Celilê Celil, 1914 hizan isyanında idam edilen önderlerinden mela resul’un, idam edilirken “kürt milleti çok geçmeden zor ve zulmünden kurtulacağı için bahtiyarım” dediğini, o günün ermeni kaynaklarına dayanarak söylüyor. yine aynı kaynaklara göre şeriat istemi bu hareketin dış görünümüdür; içerik, kürt ulusal istemleridir.

Ankara’da millet meclisi ve hükümeti kurulduktan sonra, mecliste koçgiri olayları tartışılırken, hizan’daki olaylara yeniden değinen milletvekilleri, bu başkaldırının kökünde yöneticilerin ve memurların “kötü idaresi” ve “zulmü” bulunduğunu dile getireceklerdi.
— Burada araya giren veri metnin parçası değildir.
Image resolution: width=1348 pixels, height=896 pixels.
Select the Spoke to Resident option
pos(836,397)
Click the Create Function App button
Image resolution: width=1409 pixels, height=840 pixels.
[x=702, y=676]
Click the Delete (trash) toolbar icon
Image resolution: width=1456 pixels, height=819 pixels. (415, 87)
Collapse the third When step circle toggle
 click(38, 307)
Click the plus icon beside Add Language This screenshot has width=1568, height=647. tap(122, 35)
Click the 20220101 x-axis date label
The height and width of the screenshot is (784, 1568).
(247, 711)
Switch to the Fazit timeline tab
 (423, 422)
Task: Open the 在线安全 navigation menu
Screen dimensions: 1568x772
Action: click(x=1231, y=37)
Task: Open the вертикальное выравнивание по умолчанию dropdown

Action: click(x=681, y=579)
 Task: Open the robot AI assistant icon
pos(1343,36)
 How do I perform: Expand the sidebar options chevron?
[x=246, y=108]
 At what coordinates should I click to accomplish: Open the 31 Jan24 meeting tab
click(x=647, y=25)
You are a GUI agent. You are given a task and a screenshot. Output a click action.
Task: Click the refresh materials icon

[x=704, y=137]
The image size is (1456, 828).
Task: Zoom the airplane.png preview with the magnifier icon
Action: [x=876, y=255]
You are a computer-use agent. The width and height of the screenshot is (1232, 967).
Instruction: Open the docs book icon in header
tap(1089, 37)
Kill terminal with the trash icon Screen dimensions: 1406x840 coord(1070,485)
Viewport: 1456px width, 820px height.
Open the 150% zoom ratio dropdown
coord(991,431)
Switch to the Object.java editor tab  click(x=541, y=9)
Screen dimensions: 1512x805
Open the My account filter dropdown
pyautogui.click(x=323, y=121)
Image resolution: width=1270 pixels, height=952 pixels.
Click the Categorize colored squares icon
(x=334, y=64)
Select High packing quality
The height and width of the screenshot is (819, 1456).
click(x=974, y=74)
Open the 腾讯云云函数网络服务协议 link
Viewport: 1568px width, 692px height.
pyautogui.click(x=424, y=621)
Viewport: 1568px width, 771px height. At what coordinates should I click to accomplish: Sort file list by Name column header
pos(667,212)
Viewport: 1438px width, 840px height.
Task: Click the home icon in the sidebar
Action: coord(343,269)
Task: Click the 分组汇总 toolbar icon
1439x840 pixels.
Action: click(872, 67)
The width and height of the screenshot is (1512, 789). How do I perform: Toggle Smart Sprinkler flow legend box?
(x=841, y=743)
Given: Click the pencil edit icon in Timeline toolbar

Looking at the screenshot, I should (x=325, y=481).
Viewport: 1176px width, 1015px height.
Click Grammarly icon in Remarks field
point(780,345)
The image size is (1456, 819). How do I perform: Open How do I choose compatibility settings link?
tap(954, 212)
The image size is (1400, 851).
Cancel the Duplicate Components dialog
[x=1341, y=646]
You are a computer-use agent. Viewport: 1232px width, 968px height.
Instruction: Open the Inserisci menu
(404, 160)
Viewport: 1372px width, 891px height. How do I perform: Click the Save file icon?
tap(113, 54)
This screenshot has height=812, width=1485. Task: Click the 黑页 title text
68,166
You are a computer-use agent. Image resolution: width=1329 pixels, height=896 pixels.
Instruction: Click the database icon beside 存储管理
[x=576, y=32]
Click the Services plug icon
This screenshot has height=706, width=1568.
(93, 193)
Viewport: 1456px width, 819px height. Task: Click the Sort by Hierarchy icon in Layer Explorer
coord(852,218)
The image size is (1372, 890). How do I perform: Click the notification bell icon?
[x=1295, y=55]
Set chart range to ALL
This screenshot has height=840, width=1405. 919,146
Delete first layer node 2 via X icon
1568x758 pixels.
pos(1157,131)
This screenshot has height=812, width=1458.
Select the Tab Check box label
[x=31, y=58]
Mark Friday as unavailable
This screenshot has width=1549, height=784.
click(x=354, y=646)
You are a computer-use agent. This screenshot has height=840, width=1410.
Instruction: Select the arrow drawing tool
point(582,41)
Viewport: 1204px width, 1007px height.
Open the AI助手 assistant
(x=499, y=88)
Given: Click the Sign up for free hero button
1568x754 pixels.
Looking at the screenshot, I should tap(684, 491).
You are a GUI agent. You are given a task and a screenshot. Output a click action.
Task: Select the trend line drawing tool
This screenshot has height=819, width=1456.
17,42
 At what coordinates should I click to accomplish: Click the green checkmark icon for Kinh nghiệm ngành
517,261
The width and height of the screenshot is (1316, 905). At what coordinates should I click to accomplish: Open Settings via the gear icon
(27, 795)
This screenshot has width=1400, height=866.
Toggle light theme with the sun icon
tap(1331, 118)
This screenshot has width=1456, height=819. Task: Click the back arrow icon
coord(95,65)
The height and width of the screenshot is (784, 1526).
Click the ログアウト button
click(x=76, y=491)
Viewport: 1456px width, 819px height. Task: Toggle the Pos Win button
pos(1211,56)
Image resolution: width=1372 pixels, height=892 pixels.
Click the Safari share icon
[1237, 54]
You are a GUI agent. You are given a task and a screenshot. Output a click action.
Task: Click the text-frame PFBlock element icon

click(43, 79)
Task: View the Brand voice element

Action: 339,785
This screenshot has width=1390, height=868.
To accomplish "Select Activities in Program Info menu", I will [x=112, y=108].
Ancak uzak olmayan bir tarihte, kürtlerin ermenileri öldürdüğü 1894-1896 yıllarının hıristiyan avrupalıları büyük ölçüde etkilediği, başkaldırı önderlerinin din adamı ve derebeyi oluşları, osmanlıların, kürtlerin ermeni kırımları yaptıkları şeklindeki propagandaları ve kürtlerin örgütsüz oluşları, ilkel yöntemlerle yetinmeleri, avrupalıların bu eylemlere ilgi göstermesini önlüyordu. üstelik times gibi ünlü bir ingiliz gazetesinin ittihatçıların kürtleri ezme eylemlerine alkış tutuyor ve kürt eylemcilerini, “gerici ve ermeni düşmanı” eylemler olarak görüyordu.

Avrupa basını hareketi gerici olarak gösterdi. ermeni kaynaklarının türk karşıtlığı, olayların objektif bir biçimde yansıtılıp yansıtılmadıklarında dikkatli olmayı gerektiriyor. kaldı ki, bu başkaldırıda ermenilerin osmanlı ordusunun yanında, kürtleri vurdukları da biliniyor.

Yakalanmayan molla selim ve arkadaşlarından bazıları, bitlis’teki rus konsolosluğuna sığındılar. 1914 yılında 1. dünya savaşı başladığında, iktidardaki ittihat ve terakki hükümeti, rusya’ya karşı almanya’nın yanında yer aldı. bu arada konsolosluğa sığınmış olanlarda alınarak idam edildiler. arkadaşlarıyla birlikte idam edilen mela selim ve beraberindekilerin cesetleri, ibret olsun diye sehpadan indirilmedi.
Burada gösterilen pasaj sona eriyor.